Oregon Tries and Fails to Eliminate Daylight Saving, for Now
Oregon’s state senate failed to advance a bill on Tuesday that would have abolished daylight saving time in most of the state and switched it to standard time for the entire year, the latest chapter in an effort by states to settle on whether clocks need to fall back or spring forward at all.
The bill proposed that the part of the state in the Pacific Time Zone — almost all of the state is, save Malheur County, which is on Mountain time — abolish “the annual one-hour change in time from standard time to daylight saving time.”
The measure isn’t entirely dead: The state senate sent the bill back to committee to be amended to make sure that if it were to happen Oregon wouldn’t be the only state in the region switching to permanent standard time.
Lawmakers in Oregon’s neighboring states have proposed similar bills. In Idaho this week, a bill was introduced to get rid of daylight saving time, and there is a similar bill in front of California’s Assembly. In Washington State, a bill to abolish daylight saving time and return to permanent standard time failed last month.
“We are leading the way,” Kim Thatcher, a sponsor of the Oregon bill, said on the State Senate floor this week before the bill’s failure. “I think we’re not going to be alone in this, but there might be a little weirdness at first, just know that.”
Oregon would have been the first West Coast state to spend its entire year on standard time. Arizona (except for the Navajo nation) and Hawaii also observe standard time year-round. And in 2022, Mexico ended daylight saving time for most of the country, but carved out an exception for the area along the U.S. border.
Daylight saving time has long been a matter of debate. Why do we change the clocks in the first place? Is doing so still — sorry — timely? And if we were to stop changing our clocks, would we freeze them on standard or on daylight saving time?
Since 2007, daylight saving time has begun in the United States on the second Sunday of March, when clocks spring forward an hour, and ended the first Sunday of November, when they fall back. (Get ready: This year, the clocks spring forward on March 10 and go back on Nov. 3.)
The main idea behind daylight saving time, was to move an hour of sunlight from the early morning to the evening so that people can make more use of daylight. Benjamin Franklin, while in France in the 18th century, is often credited as the first to suggest it.
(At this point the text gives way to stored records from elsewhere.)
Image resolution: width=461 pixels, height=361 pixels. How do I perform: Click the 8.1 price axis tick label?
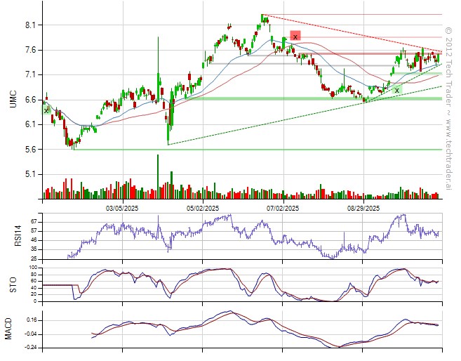point(31,25)
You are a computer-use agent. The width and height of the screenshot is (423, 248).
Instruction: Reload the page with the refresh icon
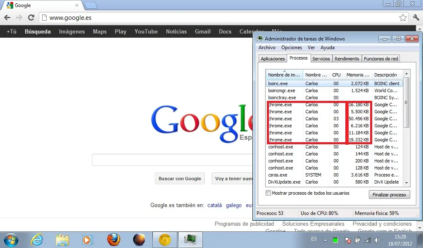tap(31, 17)
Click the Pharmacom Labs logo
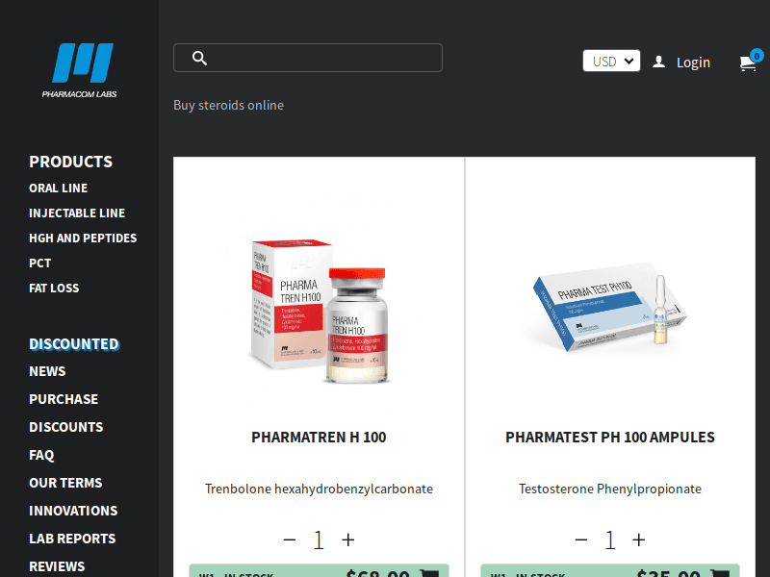The image size is (770, 577). (x=80, y=70)
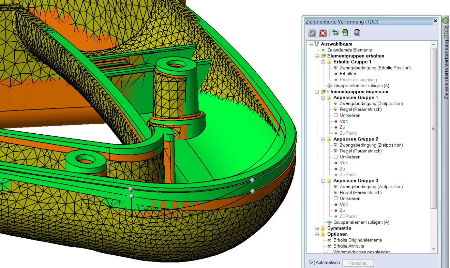Expand the Symmetrie tree node
The height and width of the screenshot is (268, 450).
[x=317, y=228]
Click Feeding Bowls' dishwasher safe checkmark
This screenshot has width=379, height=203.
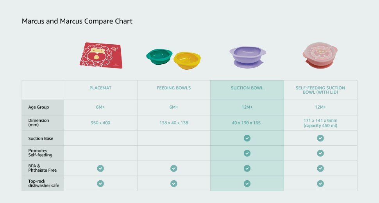click(x=174, y=183)
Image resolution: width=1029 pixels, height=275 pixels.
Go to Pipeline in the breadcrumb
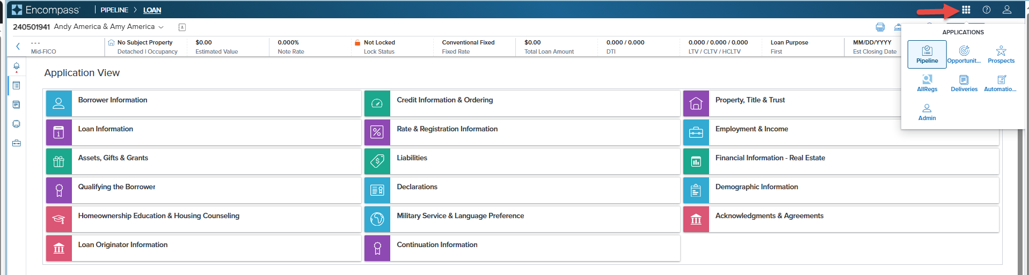tap(114, 10)

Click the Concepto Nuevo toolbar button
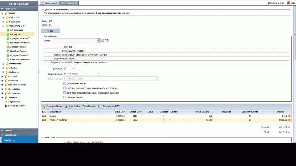52,106
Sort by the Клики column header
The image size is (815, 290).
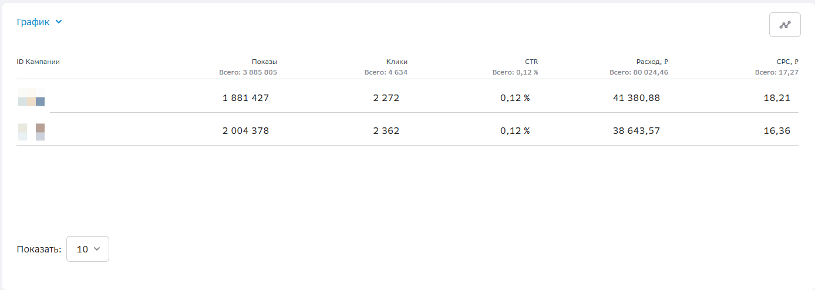coord(396,62)
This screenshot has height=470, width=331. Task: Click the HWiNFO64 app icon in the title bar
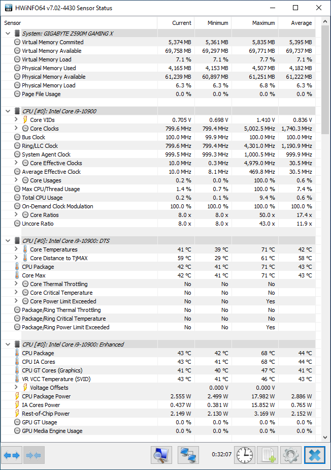[x=9, y=8]
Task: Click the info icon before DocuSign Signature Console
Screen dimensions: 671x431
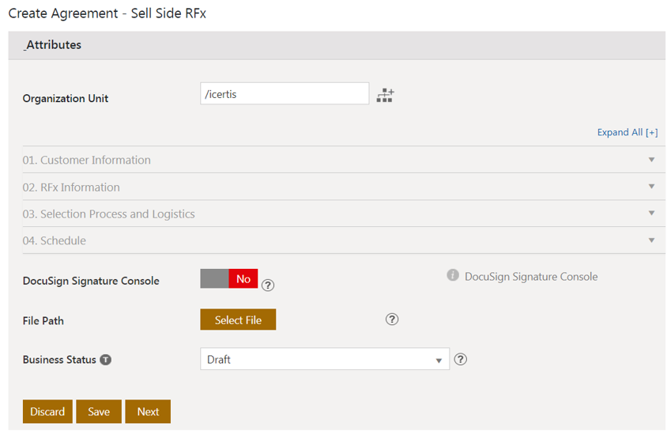Action: click(x=453, y=275)
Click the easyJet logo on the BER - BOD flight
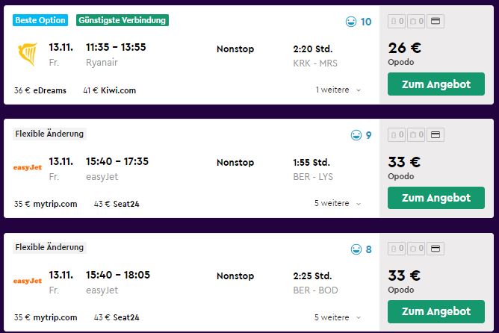 pyautogui.click(x=28, y=281)
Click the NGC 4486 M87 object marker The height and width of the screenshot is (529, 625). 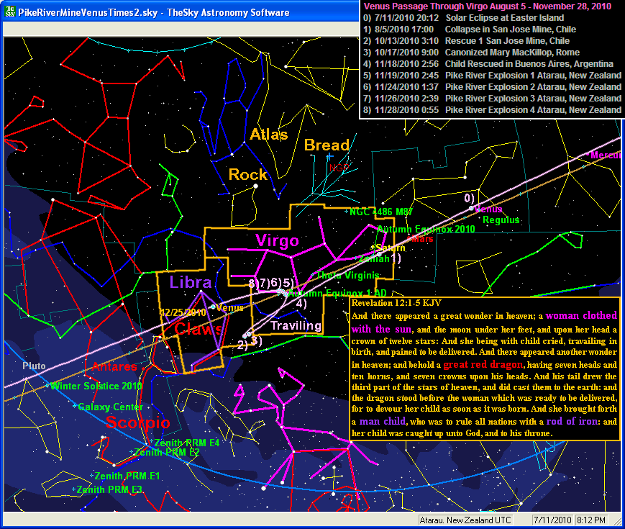tap(347, 212)
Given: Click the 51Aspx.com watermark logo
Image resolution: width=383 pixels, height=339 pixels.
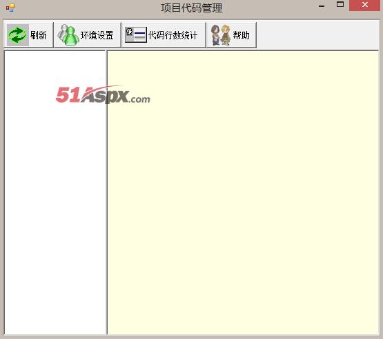Looking at the screenshot, I should coord(103,95).
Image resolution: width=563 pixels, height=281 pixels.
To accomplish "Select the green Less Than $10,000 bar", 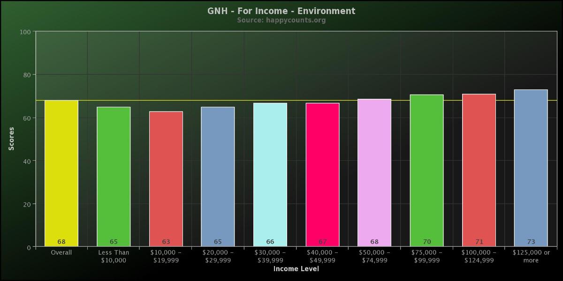I will (x=114, y=177).
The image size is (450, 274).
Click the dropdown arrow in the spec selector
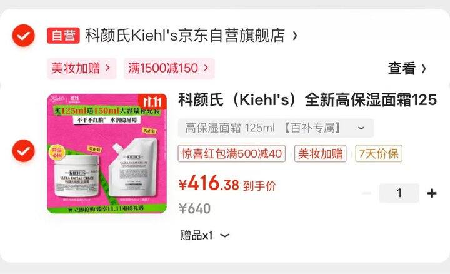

Another argument in favor of the clock change, according to some, is that having sunlight later in the day can save energy costs, but there have been conflicting studies about whether it really does. People don’t seem to be fans, either: According to polls over the years, most Americans don’t like changing the clocks twice a year, and the days after the switch can be a turbulent time for public health. Daylight saving time still has some supporters, especially among business advocates who argue it helps bolster the economy.
The U.S. Senate passed legislation in 2022 that would do away with the time changes and make daylight saving time permanent. The U.S. House of Representatives hasn’t yet taken up the measure.
That bill is different from Oregon’s proposal, which would stop the clock on standard time.
Scientists generally prefer a permanent switch to standard time (the time in winter) rather than daylight saving time (the time in summer).
“Our ability to sleep well, as we know from experience, is profoundly impacted by exposure to light,” Bill Griesar, a teaching assistant professor at Portland State University, wrote in a public testimony this month. He added that standard time was “best aligned with the natural circadian rhythms of our own brains and bodies, allowing us to wake up more days of the year in sunlight.”
(In other words: In permanent daylight saving time most people are probably commuting to work in the dark, but in standard time the sun is probably up around that time.)
The American Academy of Sleep Medicine called for the abolition of daylight saving time in 2020, saying that the shifts, by disrupting the body’s natural clock, could cause an increased risk of stroke and cardiovascular events, and could lead to more traffic accidents.